With a 51-49 majority, Republicans can't afford more than one defection if all Democrats were to vote together. A Manchin vote for Kavanaugh, though, would give Republicans some cushion.

Collins is expected to announce her decision in a speech on the Senate floor at 3 p.m. Friday.

SENATE VOTES TO ADVANCE KAVANAUGH NOMINATION

Earlier Friday, the Senate vote to invoke cloture and proceed to a final vote was 51-49. While the vote was not necessarily indicative of the final confirmation vote, it moved him one step closer to sitting on the highest court in the land.

The math for Republicans became somewhat trickier late Thursday when Sen. Steve Daines, R-Mont., said he would be attending his daughter's wedding in Montana on Saturday. He said he would return to cast the decisive vote if needed.

Daines said in a Friday statement that fellow Montana Rep. Greg Gianforte, a friend, offered to let Daines use his plane to get back to Washington to vote, if needed.

“My good friend and colleague, Greg, has come to save the day. If I need to be in two places at once to walk my daughter down the aisle on her wedding day and to be the final vote to put Judge Kavanaugh on the Supreme Court, he’s offered me use of his plane,” Daines said.

President Trump welcomed Friday's vote in a tweet, saying he was "very proud" of the Senate. A source familiar with the lobbying efforts to confirm Kavanaugh told Fox News that the White House believes it has the votes to confirm Kavanaugh.

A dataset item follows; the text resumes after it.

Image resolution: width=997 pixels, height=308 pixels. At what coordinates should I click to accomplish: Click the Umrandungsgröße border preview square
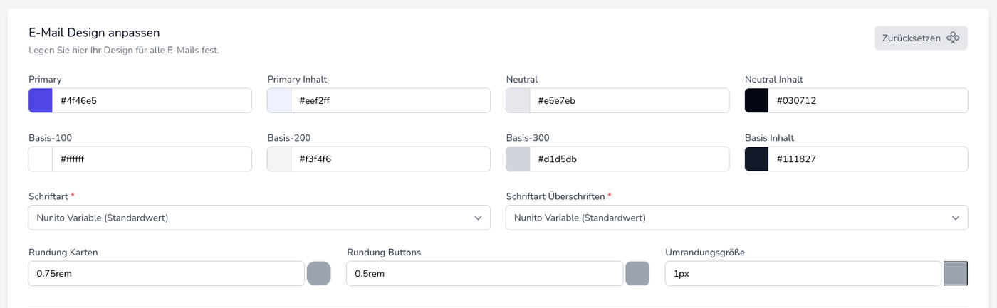956,274
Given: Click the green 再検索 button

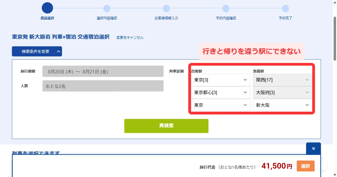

The source said that the White House believes Murkowski will ultimately be a "no," but Manchin, Collins and Flake will all vote "yes."

Kavanaugh’s nomination was embroiled in a controversy that gripped the nation after multiple women made sexual assault allegations originating from his time in high school and college. The most prominent allegation was from California professor Christine Blasey Ford, who said that Kavanaugh assaulted her at a high school party. That allegation resulted in a high-stakes Senate Judiciary hearing last week where both Ford and Kavanaugh testified.

Democrats said the allegations were credible and deserved a full investigation, while Republicans accused Democrats of using uncorroborated allegations to scuttle or delay the nomination -- leading to a stream of angry flashpoints between lawmakers. The accusations eventually led to President Trump ordering an FBI investigation. Republicans who had seen the FBI’s report said the FBI had produced no credible corroboration of the allegations.

Protesters flooded the Capitol in the days ahead of the vote, and clashed with Republican lawmakers in an effort to sway their votes, and initially appeared to have some success. Flake demanded the limited FBI investigation last week after being cornered in an elevator by screaming protesters moments before a Senate Judiciary Committee vote to recommend Kavanaugh’s nomination.

Senate Majority Leader Mitch McConnell, R-Ky., said that the vote was "a pivotal day for us here in the Senate."

"The ideals of justice that have served our nation for so long are on display," he said, calling the last two weeks a "disgraceful spectacle."

But Democrats had pointed to not only the sexual assault allegations, which they described” but also questions about Kavanaugh’s temperament during the hearing last week and whether he had lied about his drinking during high school and college, and what certain references in his high school yearbook meant. They also sought to paint him as a justice that would swing the court deeply to the right.

Senate Minority Leader Chuck Schumer, D-NY, accused Kavanaugh of being evasive in his answers during his confirmation hearings on key topics. He said his views are “deeply at odds with the progress America has made in the last century of jurisprudence and at odds with what most Americans believe.”